- Consigne -
Dans l'extrait sur le jeu de l'épinette en Belgique, quelle mélodie populaire à la mode est donnée en exemple de ce qu'on jouait autrefois sur cet instrument ?

Aujourd’hui nous posons dès l’abord à Remy Dubois le problème du jeu. Ce que André Deru nous disait naguère est confirmé. Les joueurs d’épinette en Belgique ne dépassent généralement pas la petite moyenne alors qu’il y a de bons accordéoneux et de bons cornemuseux.

Ce qui manque, c’est une « locomotive »,comme J.Albert Baudour autrefois à Angre. Du coup on verrait les exigences des musiciens s’améliorer. La France possède Dutertre et autour ou face à lui sont apparus des musiciens de qualité dont J.L. Baly, Chr. Toussaint et quelques autres dont récemment J.Leininger. »

En fait en Belgique on joue toujours de façon rudimentaire: bâtonnet et technique du va-et-vient. Le répertoire reste souvent passéiste: les airs des quelques collecteurs belges dont on craint de sortir.

Or ce répertoire ne fut jamais celui de l’épinette: on jouait des mélodies populaires à la mode, telle que la Valse brune. Soyons donc audacieux, fabriquons des épinettes chromatiques double touche, multiplions les bourdons pour obtenir plusieurs accords comme les Roumains, utilisons une technique à la Dutertre.

- Données fournies -
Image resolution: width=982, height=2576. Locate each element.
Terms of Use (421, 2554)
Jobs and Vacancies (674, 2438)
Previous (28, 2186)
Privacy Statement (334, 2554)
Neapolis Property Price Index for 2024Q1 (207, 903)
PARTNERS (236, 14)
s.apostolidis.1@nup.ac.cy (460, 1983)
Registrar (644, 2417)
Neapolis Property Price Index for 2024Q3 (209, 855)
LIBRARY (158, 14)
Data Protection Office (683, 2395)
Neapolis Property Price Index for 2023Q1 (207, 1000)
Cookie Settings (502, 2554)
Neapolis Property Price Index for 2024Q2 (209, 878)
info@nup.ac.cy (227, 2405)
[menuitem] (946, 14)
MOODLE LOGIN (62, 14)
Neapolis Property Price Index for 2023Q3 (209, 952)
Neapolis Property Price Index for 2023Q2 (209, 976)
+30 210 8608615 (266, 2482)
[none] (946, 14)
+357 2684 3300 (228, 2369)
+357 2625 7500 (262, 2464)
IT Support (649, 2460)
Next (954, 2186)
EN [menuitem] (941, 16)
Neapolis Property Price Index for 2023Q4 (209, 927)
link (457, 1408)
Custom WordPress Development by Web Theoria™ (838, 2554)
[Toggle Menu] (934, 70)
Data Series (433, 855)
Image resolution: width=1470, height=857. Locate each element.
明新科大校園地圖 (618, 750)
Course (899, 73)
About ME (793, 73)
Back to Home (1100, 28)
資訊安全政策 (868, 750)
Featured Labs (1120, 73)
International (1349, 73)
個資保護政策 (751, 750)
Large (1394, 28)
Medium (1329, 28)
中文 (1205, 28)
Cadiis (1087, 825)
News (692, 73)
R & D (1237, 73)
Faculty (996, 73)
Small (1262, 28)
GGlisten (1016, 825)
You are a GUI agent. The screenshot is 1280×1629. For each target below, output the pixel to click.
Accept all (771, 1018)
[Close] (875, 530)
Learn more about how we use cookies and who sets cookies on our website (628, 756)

- Corrigé détaillé -
La Valse brune.